My old back.
Sciatica.
My back went out.
Or even worse I “threw my back out.”

People have plenty of names and phrases for the most common complaint humans make about their physical self. In short, their back hurts.
I’ve previously talked about what NOT to do in order to keep this from hurting.
Now let’s talk about what TO DO if it does hurt.
In the last 13 years treating patients I’ve seen everyone from bodybuilders to little old ladies and the one thing most of them have in common is a weak erector spinae group.
Doesn’t matter what you bench bro, your back is probably weak.
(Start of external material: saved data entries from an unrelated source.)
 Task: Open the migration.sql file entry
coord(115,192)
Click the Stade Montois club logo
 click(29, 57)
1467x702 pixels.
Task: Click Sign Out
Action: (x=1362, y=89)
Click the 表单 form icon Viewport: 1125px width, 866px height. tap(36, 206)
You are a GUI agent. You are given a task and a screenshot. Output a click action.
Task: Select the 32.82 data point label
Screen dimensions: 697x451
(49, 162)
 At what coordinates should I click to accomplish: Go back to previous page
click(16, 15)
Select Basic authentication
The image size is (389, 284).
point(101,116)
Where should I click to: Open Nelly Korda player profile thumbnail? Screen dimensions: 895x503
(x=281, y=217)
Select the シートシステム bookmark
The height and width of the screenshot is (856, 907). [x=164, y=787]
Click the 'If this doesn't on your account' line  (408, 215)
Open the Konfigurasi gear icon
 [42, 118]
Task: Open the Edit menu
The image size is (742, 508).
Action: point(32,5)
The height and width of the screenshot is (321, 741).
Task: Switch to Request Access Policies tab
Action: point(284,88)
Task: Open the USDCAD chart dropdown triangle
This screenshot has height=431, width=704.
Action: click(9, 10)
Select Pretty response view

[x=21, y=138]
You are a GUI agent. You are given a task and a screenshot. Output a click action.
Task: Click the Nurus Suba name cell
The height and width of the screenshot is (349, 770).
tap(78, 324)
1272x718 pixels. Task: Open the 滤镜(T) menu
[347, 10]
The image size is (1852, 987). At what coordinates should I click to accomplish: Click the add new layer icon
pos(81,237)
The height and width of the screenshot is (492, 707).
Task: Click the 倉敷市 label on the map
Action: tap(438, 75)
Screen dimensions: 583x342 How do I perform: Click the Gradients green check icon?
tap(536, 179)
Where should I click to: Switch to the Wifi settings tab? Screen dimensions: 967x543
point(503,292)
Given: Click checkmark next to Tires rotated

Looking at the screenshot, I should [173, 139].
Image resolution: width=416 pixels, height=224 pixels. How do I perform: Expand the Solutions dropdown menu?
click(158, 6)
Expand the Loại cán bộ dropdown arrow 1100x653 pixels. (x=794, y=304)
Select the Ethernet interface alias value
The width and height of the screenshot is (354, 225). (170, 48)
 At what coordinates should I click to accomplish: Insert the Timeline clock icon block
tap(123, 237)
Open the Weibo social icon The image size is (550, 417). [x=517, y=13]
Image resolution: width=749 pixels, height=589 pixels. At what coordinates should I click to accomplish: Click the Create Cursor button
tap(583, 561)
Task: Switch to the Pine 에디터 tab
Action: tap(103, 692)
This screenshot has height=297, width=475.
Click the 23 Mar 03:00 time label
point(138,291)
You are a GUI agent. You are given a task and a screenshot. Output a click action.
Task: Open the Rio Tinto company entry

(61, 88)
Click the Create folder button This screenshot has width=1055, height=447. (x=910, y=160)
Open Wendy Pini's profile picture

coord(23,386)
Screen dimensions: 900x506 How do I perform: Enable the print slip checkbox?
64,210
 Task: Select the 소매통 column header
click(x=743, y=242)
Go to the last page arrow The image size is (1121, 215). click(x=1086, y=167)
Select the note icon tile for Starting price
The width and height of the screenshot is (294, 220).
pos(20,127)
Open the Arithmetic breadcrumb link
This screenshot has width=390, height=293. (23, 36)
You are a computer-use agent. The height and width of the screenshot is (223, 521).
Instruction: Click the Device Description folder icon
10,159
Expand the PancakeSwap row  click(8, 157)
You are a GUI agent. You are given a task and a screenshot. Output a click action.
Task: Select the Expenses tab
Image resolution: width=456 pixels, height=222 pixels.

This happens for a few reasons, from sitting to glute weakness to tight hip flexors and quads.
So how do we fix it?
- Isolate the lumbar extensors. The erector spinae group. The best way to do this is on a machine. Preferably one with your feet slightly elevated and some sort of belt or pad to keep your thighs down. 1-2 sets to failure, 1-2 times per week is plenty for this muscle group. Keep in mind this muscle also keeps your spine erect all day, so it needs extra time to recover making it easy to overtrain. Continue progressively overloading this muscle group. Keep reps around 15-20 but you should continue to challenge the muscle by increasing the weight so that you are reaching failure in that rep range. This is why a machine better than hyperextensions or “dead bugs” or “supermans.” Eventually with those bodyweight type exercises you will lose the ability to progress, unless you are doing thousands of reps per day. If you don’t have a machine I would go with hyperextensions, but remove the “hyper” and focus on just extending your spine. Any motion beyond full extension is probably coming out of your hips anyway.
- Strengthen your hamstrings. An extremely high percentage of patients with lumbar pain will have tight and weak hamstrings. Most of those people will try to stretch those to relieve their pain. It won’t work and here is why. The hamstrings attach below your knee on the backside of your leg, they originate off of your pelvis. When your lower back and hip flexors are tight, it anteriorly tips your pelvis taking the origin of the hamstrings and raising it higher. Essentially you have taken a rubber band and stretched it all the way out. It feels tight, there’s not much range of motion, so you try to stretch it. But no matter how much you do it is not going to get any longer. The key is to strengthen the hamstrings (and address the other issues) to get that rubber band back to where it can stretch and contract properly again. Seated hamstring curls are the safest way to address the hamstring strength in a patient with lower back pain.
- Stretch the hip flexors. Often unaddressed, this is a major player in lower back pain. I prefer the kneeling hip flexor stretch, being sure that you are contracting the glute on the leg you are stretching to ensure a lengthening of the hip flexor and not just continuing to anteriorly tip the pelvis.